The Eastman Free Press
Providing owners with the information they need to make informed decisions.

Wednesday, July 23, 2014

Eastman Right to Know??

Eastman owners have NO “Right to Know” rights. That means that at an Eastman Forum meeting, an Informational meeting, a Charette, a Special Place meeting or a Committee meeting:
1)    You as an Eastman owner have no right to record the meeting
2)    You have no right to know who attended the meeting
3)     There is no transparent, accountable criteria for meeting minutes which can be independently validated
Put another way, any document purporting to be “minutes” of any of the above mentioned meetings is nothing more than a self-serving document from the Eastman governance. Based on this lack of rights, Eastman governance can tell you whatever they wish about a forum meeting, a charette or any other governance sponsored informational meeting.

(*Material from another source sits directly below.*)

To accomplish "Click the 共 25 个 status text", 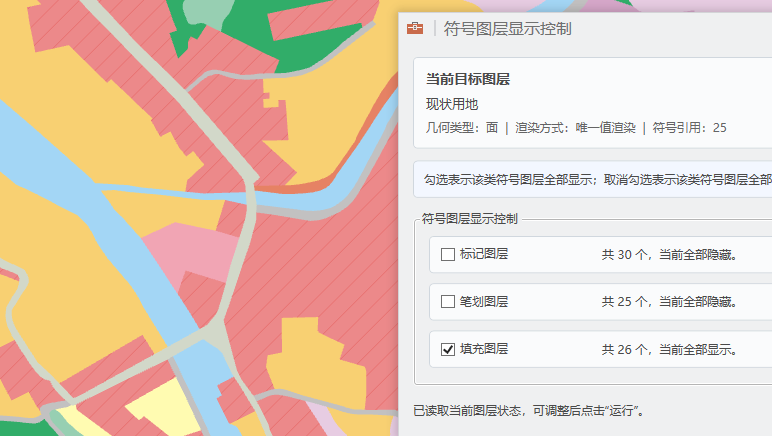I will pos(669,301).
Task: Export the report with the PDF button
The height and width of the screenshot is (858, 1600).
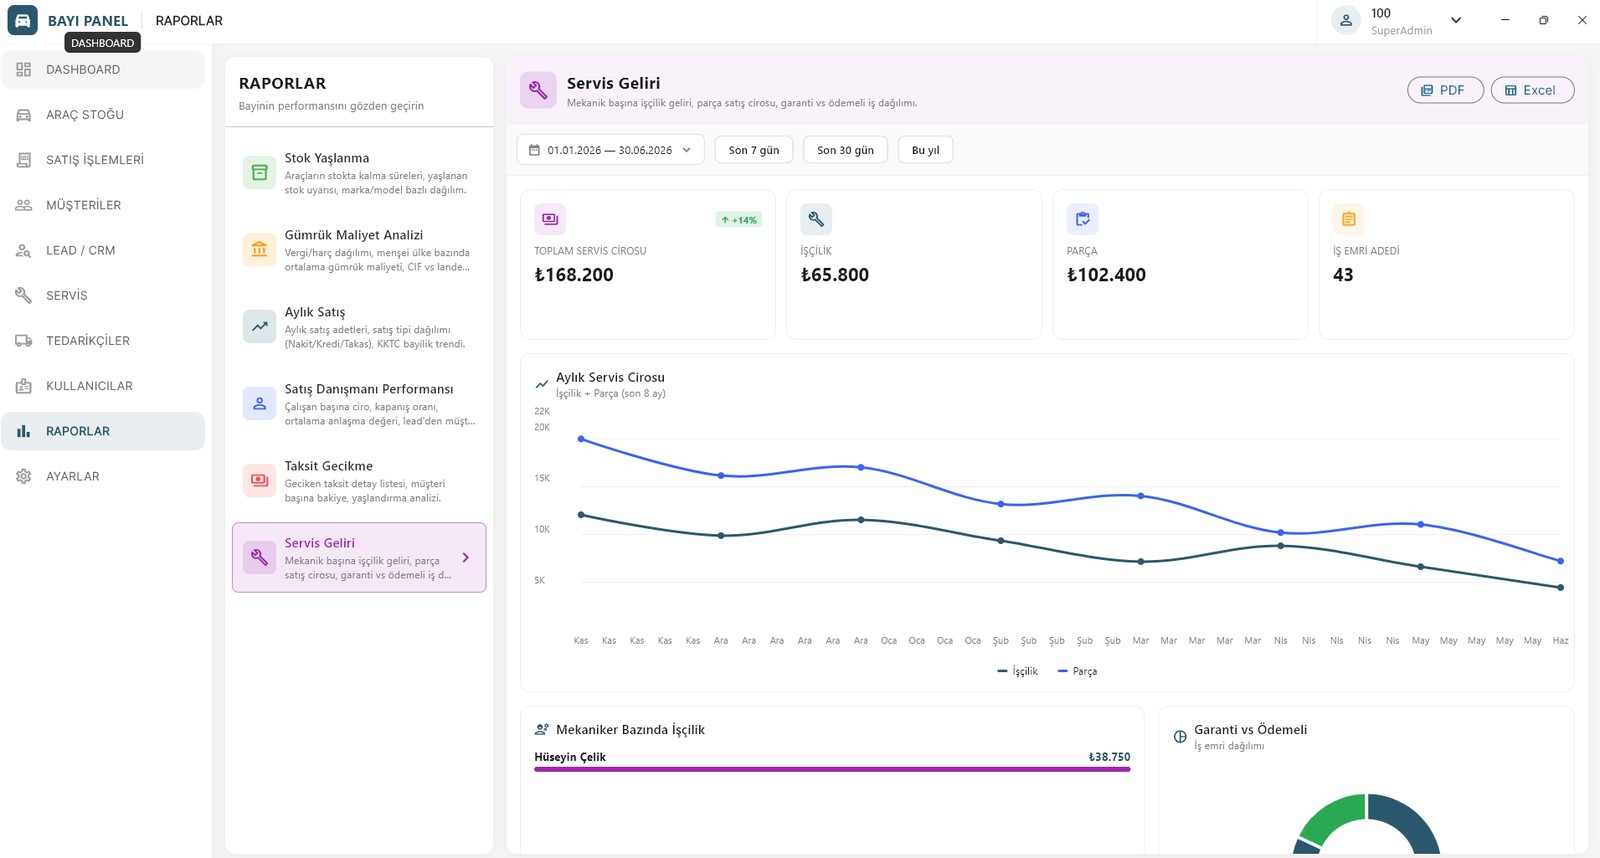Action: point(1445,90)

The lack of Right to Know rules for Eastman governance (municipal governments are bound by Right to Know Law) means they often spin what occurs at meetings they sponsor. Documenting statements made which positively reflect on the governance’s agenda and in some cases expanding those favorable remarks, while at the same time omitting or diminishing opposing points of view do this. When governance is held to no standard of openness, transparency or validation, it provides that governance with authoritarian powers. A virtual dictatorship is created to "define the facts". This power can include all matters including financial information, with the exception of an Audited Statement. Unfortunately, audited statements are not only insufficient to define the financial matters of an entity they also can be designed in variable ways. This is why the Sarbanes-Oxley law was passed and why Eastman needs to conform to it, even though it is not required to do so.

When one's governance looks for loopholes in terms of being held accountable, in terms of being open and transparent, you can be sure this does not benefit the owners.
It benefits those who find the loopholes and exploit the loopholes: governance members who seek to minimize visibility of what they are doing. This of course, is why Eastman governance officials and VDE officials refused Phil Schaefer's request to have a truly public informational meeting in the town hall in July 2013, thereby orchestrating a Forum they totally controlled which met no public meeting criteria.

As for the Non-Public meetings that the Board holds, here is an excerpt from the Eastman Board Meeting of May 19, 2014 --Open Forum portion:
"Mr. Nintzel said he read the Board By-laws and did not see any specific references to reasons the Board could enter Executive (private) Session. He noted that public bodies have strict rules they must follow regarding non-public sessions. Mr. Ryder said Eastman is a corporation and under corporate law may go into executive session for any reason." (see http://tinyurl.com/kvxs4nw under Board Documents 2014)

The policy Mr. Ryder stated applies to “Board Workshops” as well as to other closed meetings such as those held by Mr. Goldman to eradicate the Community's former financial reports which identified by cost center, the expenses and income of the four major operating entities within the Eastman community. Mr. Goldman and his fellow allies in the closed sessions, declared Eastman an “Enterprise” and therefore integrated, from a financial reporting point of view, all of the operating entities within the community golf course, restaurant, recreation, South Cove etc.


How is this different than what a fascist group might produce and communicate to their subjects?